Lo desidero da tanto tempo, avevo pensato di partecipare quando ho lavorato ancora piccolina con mio padre e con Walter. Però poi non si è concretizzata l’occasione e adesso con l’hula hoop devo vedere. A dire la verità avrei preferito andarci con qualche numero acrobatico, perché ci sono più affezionata. L’ho fatto per tanti anni e quindi mi sento più a mio agio. L’hula hoop me lo lascerei più come cosa bella, originale, anche perché in tutte le ben 14 volte che sono stata al festival di Monte Carlo non ho mai visto un numero di hula hoop.
Come mai hai deciso di trasferirti a Milano?
Mi sono trasferita a Milano a settembre per fare un corso di laurea triennale all’Università Cattolica. E proprio in questi due mesi non ci sono lezioni vere e proprie, ma devo dare i miei primi esami. Adesso in questa stagione invernale ne ho quattro e poi a giugno sei.
Foto Ahara Bischoff
Che cosa studi di preciso?
Lingue e relazioni internazionali, concentrandomi sul russo e sull’inglese. L’anno prossimo vedrò se iniziare anche il francese, oppure approfondire una di queste due lingue. Per ora mi trovo molto bene alla Cattolica, mi piacciono la vita universitaria, la città, il mio appartamento, dove vivo da sola.
Quando sei a Milano, dove ti alleni, hai qualche posto per fare le prove?
No, per il momento non ho ancora trovato una palestra, qualcosa dove stare. Mi alleno un po’ a casa per quanto riguarda lo stretching. Invece per l’hula hoop, dove ho bisogno di spazio, torno a casa nel fine settimana. Adesso, per esempio, ci sono appena state le festività natalizie, quindi ne ho approfittato e ho fatto una settimana non-stop di hula hoop. Riesco a tenermi in forma, anche non allenandomi così spesso. Ormai sono già quattro mesi che ho questo ritmo e va bene così. Alla fine non è come il mano a mano, lì bisogna provare tutti i giorni regolarmente con il partner, invece con l’hula hoop sono molto più autonoma.
Foto Ahara Bischoff
Per un’artista professionista come te è abbastanza particolare dedicare il proprio tempo libero agli studi universitari. Sai già che cosa vorresti fare nel futuro?

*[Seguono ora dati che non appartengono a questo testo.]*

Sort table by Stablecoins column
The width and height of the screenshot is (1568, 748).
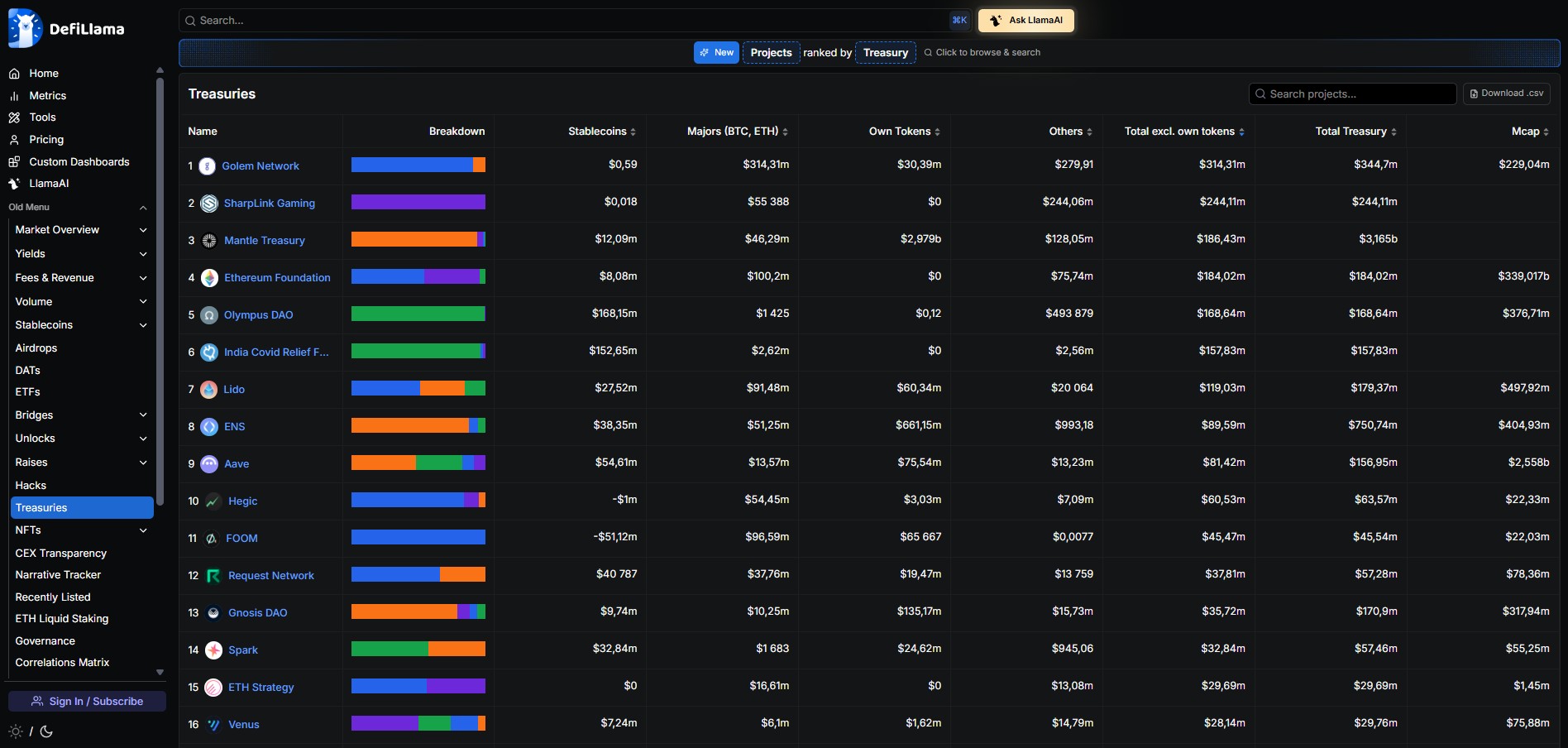[x=601, y=132]
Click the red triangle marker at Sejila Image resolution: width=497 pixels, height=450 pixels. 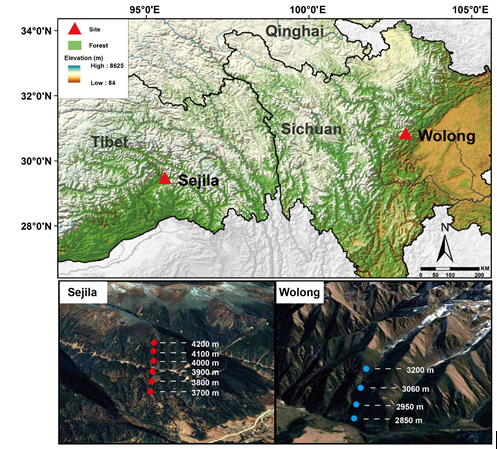(165, 179)
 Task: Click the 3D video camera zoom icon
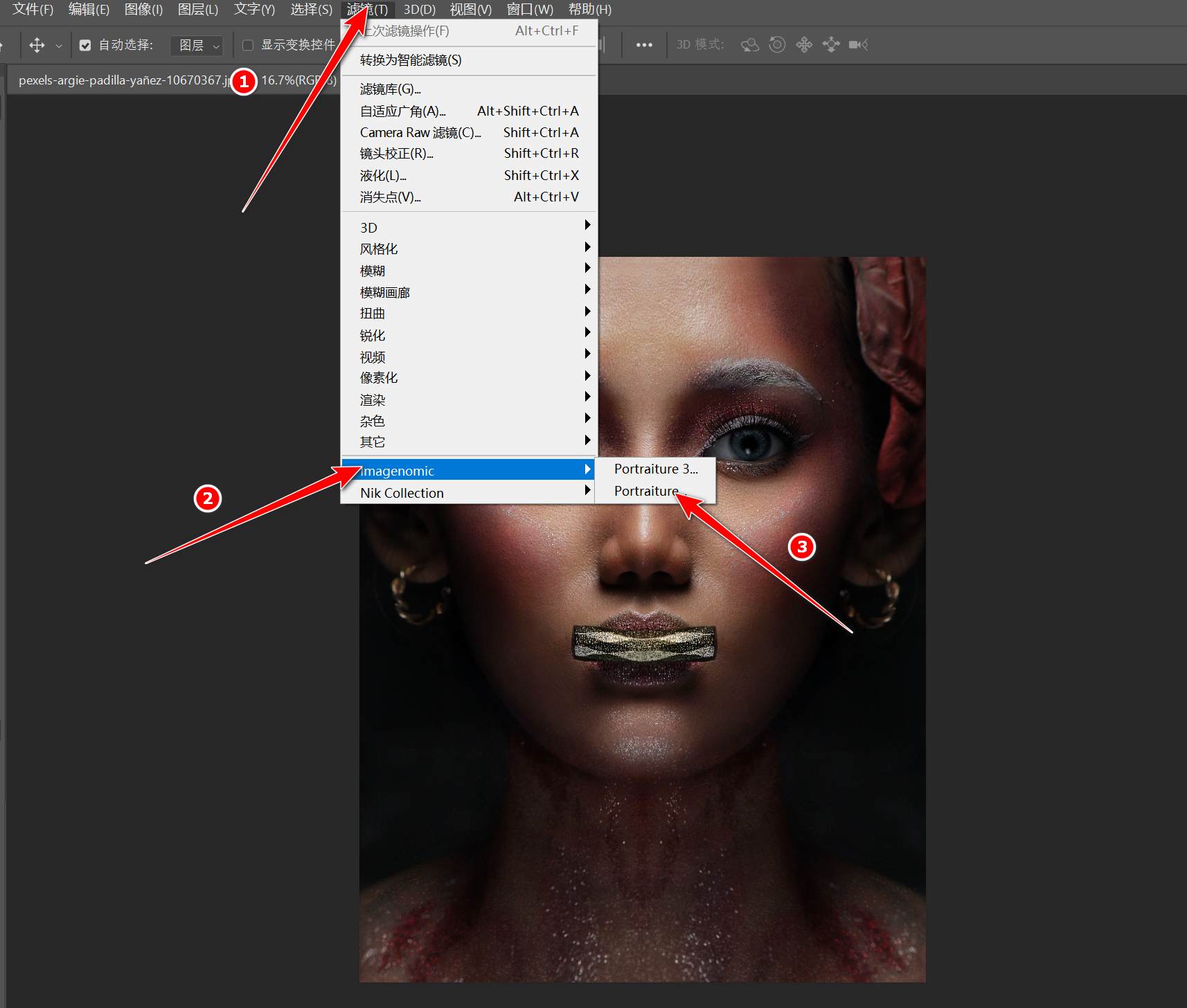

Ancora una decisione precisa non l’ho presa, ma vorrei cercare di seguire tutte e due le direzioni. Ci sono momenti in cui mi sento molto più artista, ma esistono anche periodi in cui mi sento più studentessa. Lo studio alla fine ti apre diverse porte, potrei andare a lavorare in qualche agenzia internazionale all’estero. Per esempio, essendo metà russa mi piacerebbe lavorare lì in un’azienda di moda. Infatti, fino a maggio ero indecisa se seguire in università un corso di lingue, di giurisprudenza o andare ad un’accademia specialistica di moda. Ma la scelta di trasferirmi a Milano era proprio dovuta al fatto che una delle mie passioni è la moda. In futuro, chissà, mi piacerebbe trovare la maniera per conciliare queste due grandi passioni: il circo e la moda. Per il momento penso a studiare e provare.